▶ _Problem details_
Render the rows below as a JSON list of strings, one string per line, with blank lines left out.

▶ _Material to process_

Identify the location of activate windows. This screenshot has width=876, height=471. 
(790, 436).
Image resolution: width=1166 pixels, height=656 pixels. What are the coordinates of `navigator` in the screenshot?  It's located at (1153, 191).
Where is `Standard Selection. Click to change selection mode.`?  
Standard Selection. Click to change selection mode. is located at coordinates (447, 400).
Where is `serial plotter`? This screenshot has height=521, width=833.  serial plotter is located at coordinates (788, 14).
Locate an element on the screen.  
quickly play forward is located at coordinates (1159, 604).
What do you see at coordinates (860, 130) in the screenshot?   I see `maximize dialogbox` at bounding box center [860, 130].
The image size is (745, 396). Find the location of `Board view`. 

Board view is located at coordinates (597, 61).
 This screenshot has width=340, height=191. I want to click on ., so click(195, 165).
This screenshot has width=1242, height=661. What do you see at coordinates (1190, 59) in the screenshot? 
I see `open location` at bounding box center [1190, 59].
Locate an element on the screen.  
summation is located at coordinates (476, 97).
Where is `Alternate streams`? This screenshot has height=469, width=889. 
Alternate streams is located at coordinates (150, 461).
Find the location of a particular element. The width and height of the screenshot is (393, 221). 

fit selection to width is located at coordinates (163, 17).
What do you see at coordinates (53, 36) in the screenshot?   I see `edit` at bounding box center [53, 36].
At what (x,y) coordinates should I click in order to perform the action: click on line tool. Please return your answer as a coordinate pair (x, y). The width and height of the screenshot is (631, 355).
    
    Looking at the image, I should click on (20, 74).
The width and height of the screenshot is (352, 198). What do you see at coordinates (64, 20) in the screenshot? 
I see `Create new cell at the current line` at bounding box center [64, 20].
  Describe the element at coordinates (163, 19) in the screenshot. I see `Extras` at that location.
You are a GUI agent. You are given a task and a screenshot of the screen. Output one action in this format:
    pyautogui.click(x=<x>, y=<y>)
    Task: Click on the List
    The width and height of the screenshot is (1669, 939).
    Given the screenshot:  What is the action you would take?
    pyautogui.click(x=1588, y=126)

▶ _Task result_
[
  "Identify the location of activate windows. This screenshot has width=876, height=471. ",
  "(790, 436).",
  "Image resolution: width=1166 pixels, height=656 pixels. What are the coordinates of `navigator` in the screenshot?  It's located at (1153, 191).",
  "Where is `Standard Selection. Click to change selection mode.`?  ",
  "Standard Selection. Click to change selection mode. is located at coordinates (447, 400).",
  "Where is `serial plotter`? This screenshot has height=521, width=833.  serial plotter is located at coordinates (788, 14).",
  "Locate an element on the screen.  ",
  "quickly play forward is located at coordinates (1159, 604).",
  "What do you see at coordinates (860, 130) in the screenshot?   I see `maximize dialogbox` at bounding box center [860, 130].",
  "The image size is (745, 396). Find the location of `Board view`. ",
  "Board view is located at coordinates (597, 61).",
  " This screenshot has width=340, height=191. I want to click on ., so click(195, 165).",
  "This screenshot has width=1242, height=661. What do you see at coordinates (1190, 59) in the screenshot? ",
  "I see `open location` at bounding box center [1190, 59].",
  "Locate an element on the screen.  ",
  "summation is located at coordinates (476, 97).",
  "Where is `Alternate streams`? This screenshot has height=469, width=889. ",
  "Alternate streams is located at coordinates (150, 461).",
  "Find the location of a particular element. The width and height of the screenshot is (393, 221). ",
  "fit selection to width is located at coordinates (163, 17).",
  "What do you see at coordinates (53, 36) in the screenshot?   I see `edit` at bounding box center [53, 36].",
  "At what (x,y) coordinates should I click in order to perform the action: click on line tool. Please return your answer as a coordinate pair (x, y). The width and height of the screenshot is (631, 355).",
  "    Looking at the image, I should click on (20, 74).",
  "The width and height of the screenshot is (352, 198). What do you see at coordinates (64, 20) in the screenshot? ",
  "I see `Create new cell at the current line` at bounding box center [64, 20].",
  "  Describe the element at coordinates (163, 19) in the screenshot. I see `Extras` at that location.",
  "You are a GUI agent. You are given a task and a screenshot of the screen. Output one action in this format:",
  "    pyautogui.click(x=<x>, y=<y>)",
  "    Task: Click on the List",
  "    The width and height of the screenshot is (1669, 939).",
  "    Given the screenshot:  What is the action you would take?",
  "    pyautogui.click(x=1588, y=126)"
]